Menurutnya, dengan HET Minyakita sebesar Rp15.700 per liter, dasar pengenaan PPN menjadi lebih rendah dibandingkan jika minyak goreng dijual mengikuti harga pasar. Ia memperkirakan harga keekonomian minyak goreng bisa mencapai Rp19.800 per liter. Dari selisih tersebut, terdapat potensi kehilangan penerimaan PPN sekitar Rp400 per liter. Jika dikalikan dengan total distribusi sekitar 3,2 miliar liter per tahun, potensi kerugian negara bisa menembus Rp1,4 triliun hingga Rp1,8 triliun per tahun.
HET Minyakita Dinilai Tidak Tepat Sasaran
Sahat menilai kebijakan HET Minyakita berisiko tidak tepat sasaran karena berlaku untuk seluruh lapisan masyarakat, termasuk kelompok mampu. Berdasarkan data Badan Pusat Statistik (BPS), tingkat kemiskinan Indonesia berada di kisaran 9–10 persen dari total populasi.

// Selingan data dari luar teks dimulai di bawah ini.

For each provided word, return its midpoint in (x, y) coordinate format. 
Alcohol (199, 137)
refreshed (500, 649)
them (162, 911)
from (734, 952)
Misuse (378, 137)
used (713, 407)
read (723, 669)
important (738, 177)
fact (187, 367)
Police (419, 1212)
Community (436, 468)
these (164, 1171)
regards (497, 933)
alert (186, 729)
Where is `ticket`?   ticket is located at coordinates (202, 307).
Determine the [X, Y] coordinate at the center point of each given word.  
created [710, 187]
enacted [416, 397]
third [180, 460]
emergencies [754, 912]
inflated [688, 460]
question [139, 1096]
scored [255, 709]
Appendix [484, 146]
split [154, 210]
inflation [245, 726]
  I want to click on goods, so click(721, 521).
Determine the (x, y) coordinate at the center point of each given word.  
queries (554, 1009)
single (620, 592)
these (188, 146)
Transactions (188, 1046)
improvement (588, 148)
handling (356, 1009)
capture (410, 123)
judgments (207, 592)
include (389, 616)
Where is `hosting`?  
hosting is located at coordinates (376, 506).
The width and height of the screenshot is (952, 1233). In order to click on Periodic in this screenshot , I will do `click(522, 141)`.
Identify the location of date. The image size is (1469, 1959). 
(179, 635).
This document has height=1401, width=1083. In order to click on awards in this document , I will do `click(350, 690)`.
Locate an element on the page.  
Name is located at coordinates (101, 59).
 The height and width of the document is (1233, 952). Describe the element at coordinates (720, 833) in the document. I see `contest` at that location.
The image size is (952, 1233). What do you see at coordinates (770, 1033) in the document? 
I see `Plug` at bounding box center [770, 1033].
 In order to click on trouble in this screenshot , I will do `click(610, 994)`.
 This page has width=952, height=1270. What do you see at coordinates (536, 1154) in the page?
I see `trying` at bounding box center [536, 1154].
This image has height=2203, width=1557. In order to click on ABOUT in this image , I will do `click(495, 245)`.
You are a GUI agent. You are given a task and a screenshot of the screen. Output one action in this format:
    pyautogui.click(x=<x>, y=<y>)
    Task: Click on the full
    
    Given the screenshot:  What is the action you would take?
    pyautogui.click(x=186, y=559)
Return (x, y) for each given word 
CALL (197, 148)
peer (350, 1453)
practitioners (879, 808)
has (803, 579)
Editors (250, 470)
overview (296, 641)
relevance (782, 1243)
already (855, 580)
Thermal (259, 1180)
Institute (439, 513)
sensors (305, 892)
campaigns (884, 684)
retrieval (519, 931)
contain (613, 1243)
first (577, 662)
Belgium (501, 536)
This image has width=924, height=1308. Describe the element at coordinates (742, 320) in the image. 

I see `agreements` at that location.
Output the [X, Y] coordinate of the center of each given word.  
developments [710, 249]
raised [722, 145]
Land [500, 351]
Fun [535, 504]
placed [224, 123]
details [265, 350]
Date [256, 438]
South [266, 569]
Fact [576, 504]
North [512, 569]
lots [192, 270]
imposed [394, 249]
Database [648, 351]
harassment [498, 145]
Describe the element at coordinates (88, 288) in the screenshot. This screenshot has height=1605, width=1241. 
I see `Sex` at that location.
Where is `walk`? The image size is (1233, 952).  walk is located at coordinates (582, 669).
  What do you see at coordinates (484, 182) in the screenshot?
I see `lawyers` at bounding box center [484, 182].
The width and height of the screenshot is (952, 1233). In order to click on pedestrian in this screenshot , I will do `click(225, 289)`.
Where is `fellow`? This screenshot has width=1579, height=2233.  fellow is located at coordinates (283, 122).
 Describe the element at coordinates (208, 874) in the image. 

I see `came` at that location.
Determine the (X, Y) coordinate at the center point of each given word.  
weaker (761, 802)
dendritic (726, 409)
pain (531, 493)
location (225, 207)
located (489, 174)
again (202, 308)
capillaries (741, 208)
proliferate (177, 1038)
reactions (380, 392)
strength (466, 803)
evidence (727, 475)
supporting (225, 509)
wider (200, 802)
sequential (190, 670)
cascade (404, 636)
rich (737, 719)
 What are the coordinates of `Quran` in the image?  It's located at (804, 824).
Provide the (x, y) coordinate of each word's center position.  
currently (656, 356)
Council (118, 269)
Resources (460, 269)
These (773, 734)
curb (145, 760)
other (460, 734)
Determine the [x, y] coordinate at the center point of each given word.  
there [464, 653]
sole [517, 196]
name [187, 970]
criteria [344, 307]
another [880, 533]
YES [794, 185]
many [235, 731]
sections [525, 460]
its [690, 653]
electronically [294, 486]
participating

Dengan asumsi 10 persen dari sekitar 280 juta penduduk, jumlah masyarakat miskin diperkirakan 28 juta orang. Jika konsumsi minyak goreng rata-rata 8 kilogram per kapita per tahun, maka kebutuhan kelompok tersebut hanya sekitar 18.600 ton per bulan. Artinya, subsidi melalui HET Minyakita seharusnya bisa difokuskan pada kelompok rentan, bukan dinikmati seluruh konsumen.
Tekanan ke Produsen dan Harga CPO
Ia juga mengkritik kebijakan yang dinilai lebih menekan produsen minyak goreng untuk menjual murah, sementara harga bahan baku crude palm oil (CPO) mengikuti mekanisme pasar global. Menurutnya, tanpa pengendalian harga bahan baku, produsen akan kesulitan menjaga margin usaha jika harga jual dibatasi lewat HET.
Second Brand Dinilai Sulit Bersaing
Terkait rencana pemerintah mendorong produksi second brand sebagai pendamping Minyakita, Sahat menilai kebijakan tersebut tidak akan efektif selama Minyakita tetap dijual bebas dengan harga HET di pasar. Karakter konsumen Indonesia yang sensitif terhadap harga membuat produk di atas HET berpotensi kalah bersaing.
Usulan: Minyakita Jadi Bantuan Tertutup
Sebagai solusi, GIMNI mengusulkan agar Minyakita difokuskan sebagai program bantuan tertutup bagi masyarakat berpenghasilan rendah, bukan sebagai produk komersial yang dijual bebas. Dengan skema ini, subsidi dinilai lebih tepat sasaran, penerimaan PPN bisa lebih optimal, dan distorsi harga di pasar minyak goreng nasional dapat diminimalkan.
Isu HET Minyakita, potensi kerugian negara, hingga tata kelola subsidi minyak goreng menjadi perhatian penting dalam menjaga keseimbangan antara perlindungan konsumen dan keberlanjutan industri sawit nasional.